Поклонники моей игры, рвущиеся познакомиться со мной после спектакля, и ежедневные восторженные письма вызывали во мне всегда обратную реакцию — ощущение непрерывной травли. Я давно смирился с тем, что не я выбираю — нет ни времени, ни сил, — а выбирают меня, и только иной раз бастовал против этой феминизации духа, совсем уже по-бабьи срываясь и капризничая. Бывало, что у меня неделями не доходили руки до почты, письма скапливались на полу, у стола, целым курганом, и я всегда принимался за их разбор с чувством застарелой вины, усугублявшимся априорным решением не отвечать, потому что любой ответ означал бы начало переписки.
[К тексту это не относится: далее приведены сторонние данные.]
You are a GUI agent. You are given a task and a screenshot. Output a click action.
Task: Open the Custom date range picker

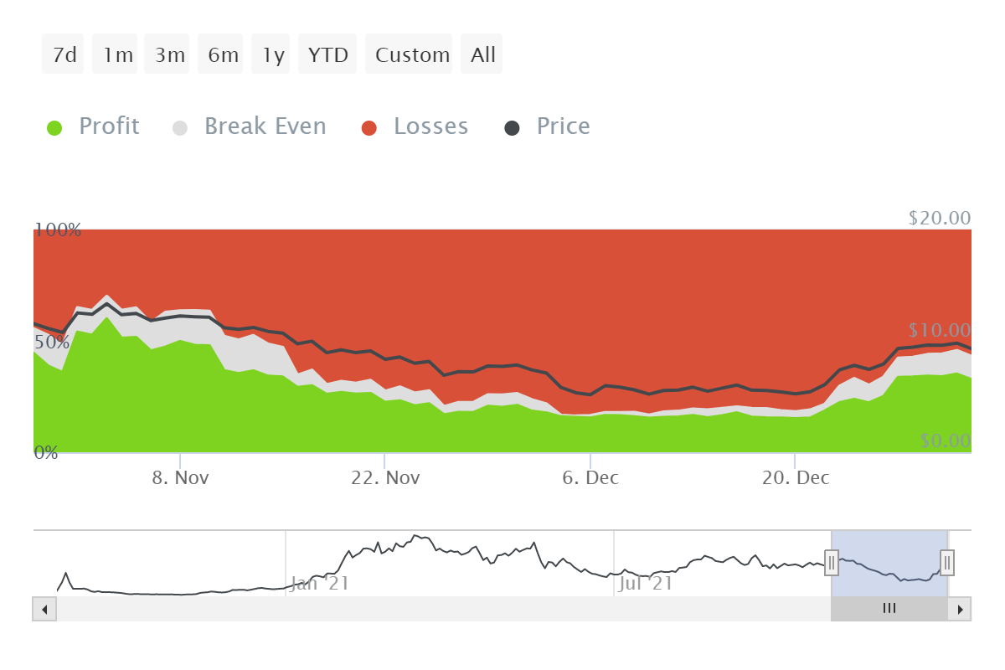click(x=411, y=54)
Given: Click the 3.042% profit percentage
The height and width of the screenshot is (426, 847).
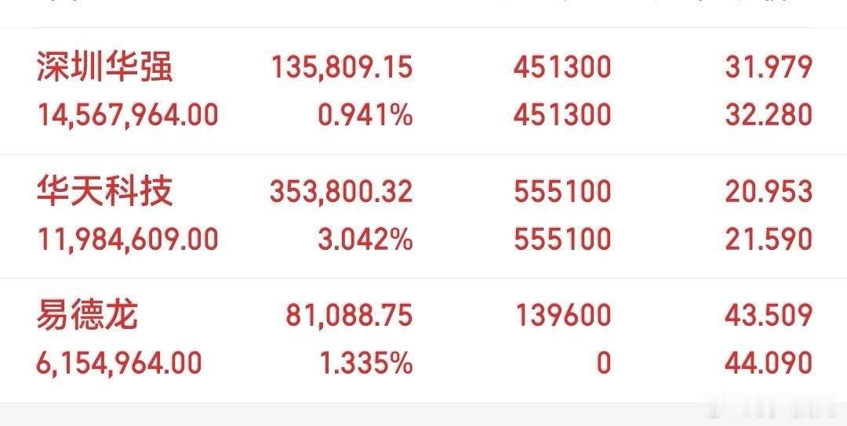Looking at the screenshot, I should click(x=365, y=239).
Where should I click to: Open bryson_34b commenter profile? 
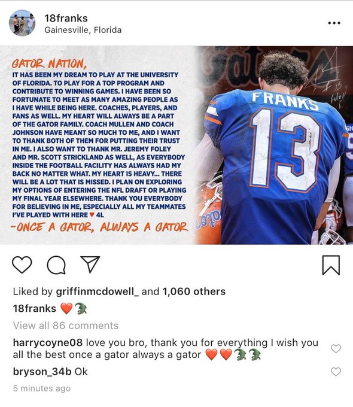tap(42, 372)
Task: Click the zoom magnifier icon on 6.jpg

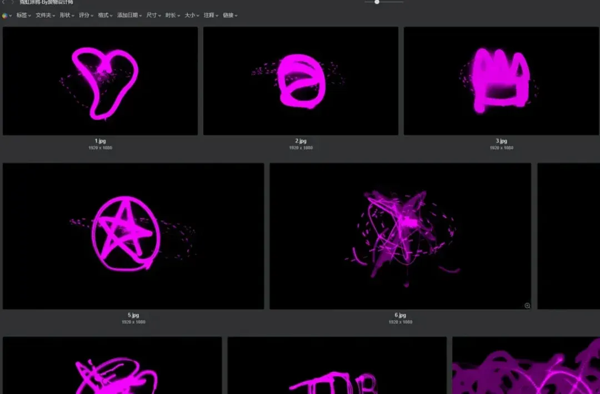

Но это же чувство вины окрашивало чтение писем какой-то интимностью, даже с налетом тайны, и подчас — всегда неожиданно — заставляло меня садиться за ответ.
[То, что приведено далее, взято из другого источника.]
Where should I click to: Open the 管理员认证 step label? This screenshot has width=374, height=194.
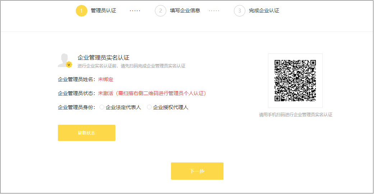click(103, 11)
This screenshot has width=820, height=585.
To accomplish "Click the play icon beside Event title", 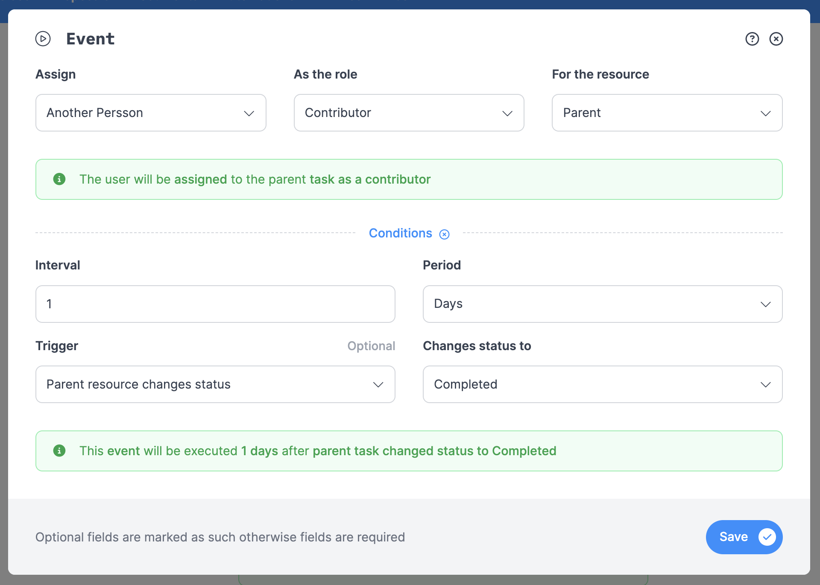I will [x=43, y=39].
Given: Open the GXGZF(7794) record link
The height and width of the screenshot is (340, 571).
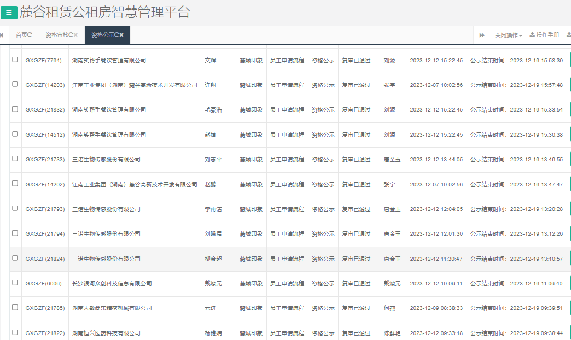Looking at the screenshot, I should point(44,60).
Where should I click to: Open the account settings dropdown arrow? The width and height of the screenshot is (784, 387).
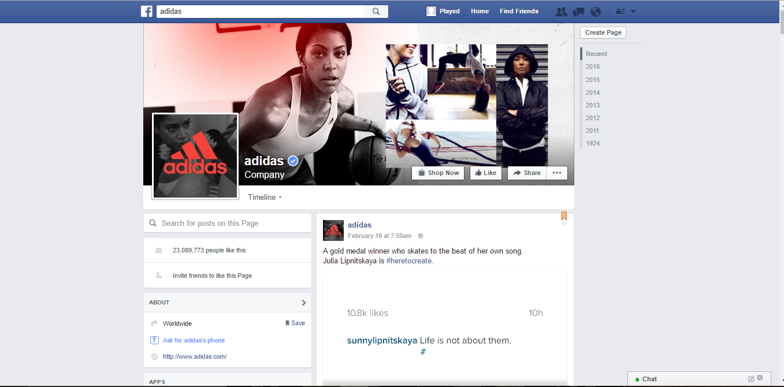[634, 12]
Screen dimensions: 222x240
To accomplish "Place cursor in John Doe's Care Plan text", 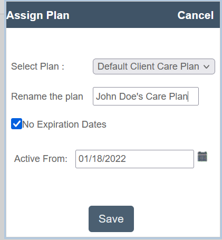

Однако письмо Вирджила Остахие не было похоже на другие, и свой отклик на него — начиная с телефонного звонка и кончая загородной поездкой — я не мог бы объяснить обычными для меня перепадами настроения. Прежде всего меня, приученного к экзальтации, удивил его тон — сдержанный, почти холодный, — даже похвалы моей игре смахивали скорее на характеристику, выданную высокой инстанцией, привыкшей казнить, а не миловать. Впрочем, письмо было коротким. В двух словах коснувшись впечатления, которое произвели на него мои роли, и представившись — работник сельхозкооперации из такого-то села такого-то района, — он заключал письмо приглашением в гости, в удобное для меня время, прося, правда, заранее предупредить о приезде по телефону. Выходило так, что мое согласие под вопрос не ставилось, но я, странным образом, не пришел в раздражение, невольно подчинившись этой уверенности. А может быть, меня отвлекли другие странности письма: почерк был тверд, но интонации свидетельствовали о преклонном возрасте писавшего; он назвал себя крестьянином, а изъяснялся слогом безукоризненно интеллектуальным, он вроде бы приглашал, но с привкусом приказа, и, наконец, он не дал себе труда объяснить, зачем все-таки я ему нужен.